» **Given problem 1**
Reproduce the listing verbatim, from its first line through the line that contains "will click(94, 481).", with both of those lines included.

» **Selection**
= = =

European Case Law Identifier
ECLI:EP:BA:2003:T054001.20031105
Date of decision
05 November 2003
Case number
T 0540/01
Petition for review of
-
Application number
93402815.0
IPC class
C07C 29/38
Language of proceedings
EN
Distribution
DISTRIBUTED TO BOARD CHAIRMEN (C)

Download and more information:

Decision in EN 41.52 KB
Documentation of the appeal procedure can be found in the European Patent Register
Bibliographic information is available in:
EN
Versions
Unpublished
Application title

Process for the preparation of 1,3-butylene glycol

Applicant name
Daicel Chemical Industries, Ltd.
Opponent name
Celanese International Corporation
Board
3.3.01
Headnote
-
Relevant legal provisions
European Patent Convention Art 56 1973
European Patent Convention Art 114(2) 1973
European Patent Convention Art 123(2) 1973
European Patent Convention Art 123(3) 1973
Keywords

Documents late filed (no) - filed with grounds of appeal

Amendments (allowable)

Inventive step (yes) - closest prior art as acknowledged in the patent specification - fair comparison - technical effect not addressed in prior art

Catchword
-
Cited decisions
-
Citing decisions
T 1018/04
T 0618/05
T 0295/08
T 2485/11

I. The Appellant I (Proprietor of the patent) and the Appellant II (Opponent) lodged appeals against the interlocutory decision of the Opposition Division posted on 16. March 2001 which found that European patent No. 616 992 in the form as amended according to the then pending main and first auxiliary request did not satisfy the requirements of the EPC, but that it could be maintained in the form as amended according to the second auxiliary request.

II. Notice of Opposition had been filed by Appellant II requesting revocation of the patent as granted in its entirety for lack of novelty and of inventive step based on the documents:

(1) GB-A-853 266 and

(2) Encyclopaedia of Chemical Processing and Design, Vol. 1, pages 116, 117 and 153 to 157 (1976).

The Opposition Division held that the claims as amended according to the then pending main request were not in keeping with the provisions of Article 123(2) EPC and that the amended set of claims according to the then pending first auxiliary request did not satisfy Rule 57a EPC since it comprised fresh dependent claims which were not a direct result of the grounds for opposition. The claims according to the second auxiliary request were found to comply with Articles 54, 84 and 123 EPC which was not disputed by the Appellant II. They also involved inventive step since certain specific requirements of the distillation (lines 1-4-5 and 1-4-6 and decanter 1-4-4) and the low level of crotonaldehyde in the acetaldehyde of less than 0.1% could not have been deduced from the prior art.

= = =

» **Given data**
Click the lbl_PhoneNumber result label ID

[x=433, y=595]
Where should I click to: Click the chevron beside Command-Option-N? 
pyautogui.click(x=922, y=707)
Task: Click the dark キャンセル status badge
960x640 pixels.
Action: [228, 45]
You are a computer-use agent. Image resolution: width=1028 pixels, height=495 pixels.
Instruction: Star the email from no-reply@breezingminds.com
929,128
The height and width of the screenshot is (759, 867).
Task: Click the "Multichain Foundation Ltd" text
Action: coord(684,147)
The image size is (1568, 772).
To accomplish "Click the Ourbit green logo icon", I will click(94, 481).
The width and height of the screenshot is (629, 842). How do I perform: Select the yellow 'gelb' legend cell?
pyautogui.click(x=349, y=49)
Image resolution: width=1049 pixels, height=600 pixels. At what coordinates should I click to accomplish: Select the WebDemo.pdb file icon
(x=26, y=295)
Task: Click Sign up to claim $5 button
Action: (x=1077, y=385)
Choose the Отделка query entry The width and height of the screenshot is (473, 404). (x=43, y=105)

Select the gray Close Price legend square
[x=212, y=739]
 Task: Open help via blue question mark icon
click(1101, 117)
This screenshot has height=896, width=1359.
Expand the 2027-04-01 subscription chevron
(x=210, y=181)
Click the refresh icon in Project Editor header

= = =

» **Given problem 2**
Condense the paragraph of the appeal decision that begins "The Opposition Division held that" into a short bulleted list, keeping its main findings.

» **Final answer 1**
Click the lbl_PhoneNumber result label ID

[x=433, y=595]
Where should I click to: Click the chevron beside Command-Option-N? 
pyautogui.click(x=922, y=707)
Task: Click the dark キャンセル status badge
960x640 pixels.
Action: [228, 45]
You are a computer-use agent. Image resolution: width=1028 pixels, height=495 pixels.
Instruction: Star the email from no-reply@breezingminds.com
929,128
The height and width of the screenshot is (759, 867).
Task: Click the "Multichain Foundation Ltd" text
Action: coord(684,147)
The image size is (1568, 772).
To accomplish "Click the Ourbit green logo icon", I will click(94, 481).

» **Final answer 2**
- Main request: the amended claims did not meet Article 123(2) EPC.
- First auxiliary request: it failed Rule 57a EPC because it added fresh dependent claims that were not a direct result of the grounds for opposition.
- Second auxiliary request: the claims complied with Articles 54, 84 and 123 EPC, and Appellant II did not dispute this.
- Second auxiliary request: the claims also involved an inventive step. Certain specific distillation requirements (lines 1-4-5 and 1-4-6 and decanter 1-4-4) could not have been deduced from the prior art. Neither could the crotonaldehyde level of less than 0.1% in the acetaldehyde.